Robert Kertzner, a psychotherapist with a private practice in both New York and San Francisco, says that many of the 30-something gay men he counsels worry they’ll never master emotional and sexual intimacy well enough to enter into a satisfying long-term relationship. Becoming the lonely old troll at the bar begins to feel inevitable since he’s the only evidence of gay mid-life they can see. It doesn’t occur to the young fellows that all the rest of the graying gays are off living their lives somewhere.
Kertzner says that as middle age approaches, the time provides “an opportunity that often does get realized for a lot of psychological change, because people are ready and they’re motivated to look at themselves. I think people are very willing to challenge some of their assumptions. That might require some extra work, because you’re not necessarily going to have a lot of default positions.”

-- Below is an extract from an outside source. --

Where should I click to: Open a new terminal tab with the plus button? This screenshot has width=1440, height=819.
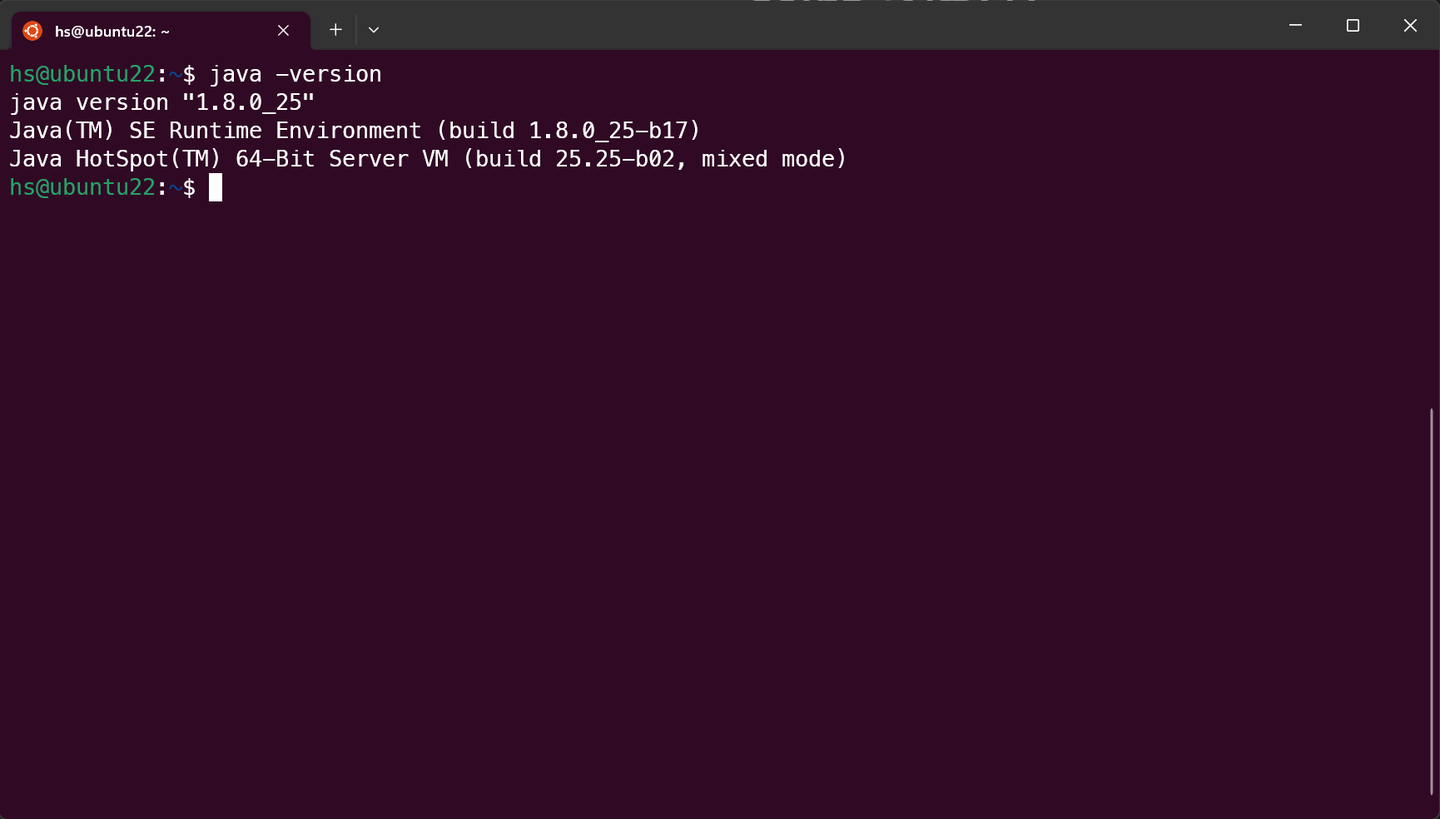335,30
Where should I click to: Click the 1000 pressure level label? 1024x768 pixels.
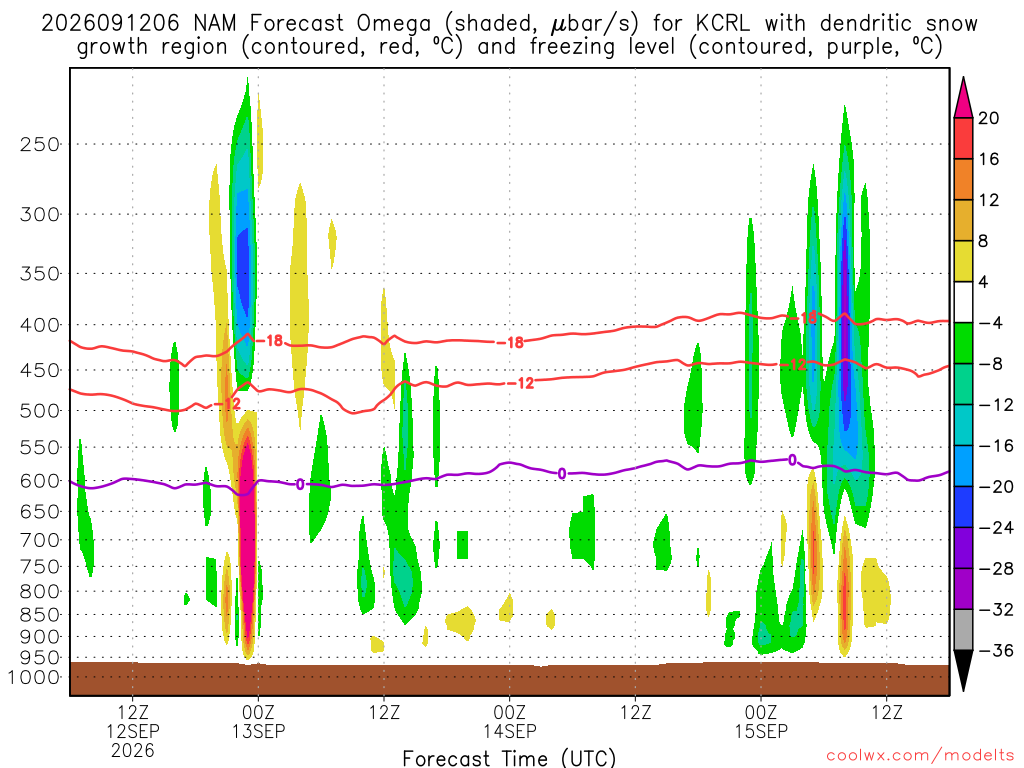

A lack of communication between the generations serves as a barrier to convincing gay men that there is indeed a satisfying and rich life awaiting them after 40, provided they take the right steps to prepare themselves. Not only is there a built-in lack of trust between the young and the old—the former often feeling like a mere sexual object, the latter feeling ignored and invisible—but there are few visible role models left standing.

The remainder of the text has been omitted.